:: PROVIDED MATERIAL ::

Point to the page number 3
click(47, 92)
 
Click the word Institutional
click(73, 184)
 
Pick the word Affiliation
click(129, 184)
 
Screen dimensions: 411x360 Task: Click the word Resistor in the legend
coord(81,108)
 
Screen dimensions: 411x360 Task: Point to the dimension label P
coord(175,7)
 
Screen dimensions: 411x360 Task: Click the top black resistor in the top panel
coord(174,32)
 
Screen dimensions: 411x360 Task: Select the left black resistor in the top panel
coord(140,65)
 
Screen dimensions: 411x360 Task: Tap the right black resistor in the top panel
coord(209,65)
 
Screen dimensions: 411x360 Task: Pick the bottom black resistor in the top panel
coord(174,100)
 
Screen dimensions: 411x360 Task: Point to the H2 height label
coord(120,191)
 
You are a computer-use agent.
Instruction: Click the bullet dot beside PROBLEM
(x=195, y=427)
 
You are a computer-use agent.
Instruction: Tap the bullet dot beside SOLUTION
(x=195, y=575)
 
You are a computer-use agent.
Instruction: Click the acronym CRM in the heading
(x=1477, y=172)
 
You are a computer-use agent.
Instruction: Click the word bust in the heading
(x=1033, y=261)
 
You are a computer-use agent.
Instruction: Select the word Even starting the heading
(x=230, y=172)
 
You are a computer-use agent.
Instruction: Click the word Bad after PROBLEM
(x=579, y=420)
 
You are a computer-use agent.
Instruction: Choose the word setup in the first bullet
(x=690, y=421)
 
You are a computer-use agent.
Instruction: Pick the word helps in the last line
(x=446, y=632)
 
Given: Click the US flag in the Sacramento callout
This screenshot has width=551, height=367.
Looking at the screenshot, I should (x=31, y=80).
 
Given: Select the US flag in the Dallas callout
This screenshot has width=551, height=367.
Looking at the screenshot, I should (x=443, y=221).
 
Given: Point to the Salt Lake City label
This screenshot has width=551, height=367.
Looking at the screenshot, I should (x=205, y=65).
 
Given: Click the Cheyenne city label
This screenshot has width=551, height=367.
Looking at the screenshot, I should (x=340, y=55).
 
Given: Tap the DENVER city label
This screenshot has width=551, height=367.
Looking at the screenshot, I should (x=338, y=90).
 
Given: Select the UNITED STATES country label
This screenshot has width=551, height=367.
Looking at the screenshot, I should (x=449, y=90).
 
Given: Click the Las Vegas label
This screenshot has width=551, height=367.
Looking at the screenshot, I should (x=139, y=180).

:::

**THE PROBLEM**:
Please lay out the records from the start through the line with "coord(174,100)" as a numbered list, leaving out blank lines.

**REPLY TO THE EXERCISE**:
1. Point to the page number 3
2. click(47, 92)
3. Click the word Institutional
4. click(73, 184)
5. Pick the word Affiliation
6. click(129, 184)
7. Screen dimensions: 411x360 Task: Click the word Resistor in the legend
8. coord(81,108)
9. Screen dimensions: 411x360 Task: Point to the dimension label P
10. coord(175,7)
11. Screen dimensions: 411x360 Task: Click the top black resistor in the top panel
12. coord(174,32)
13. Screen dimensions: 411x360 Task: Select the left black resistor in the top panel
14. coord(140,65)
15. Screen dimensions: 411x360 Task: Tap the right black resistor in the top panel
16. coord(209,65)
17. Screen dimensions: 411x360 Task: Pick the bottom black resistor in the top panel
18. coord(174,100)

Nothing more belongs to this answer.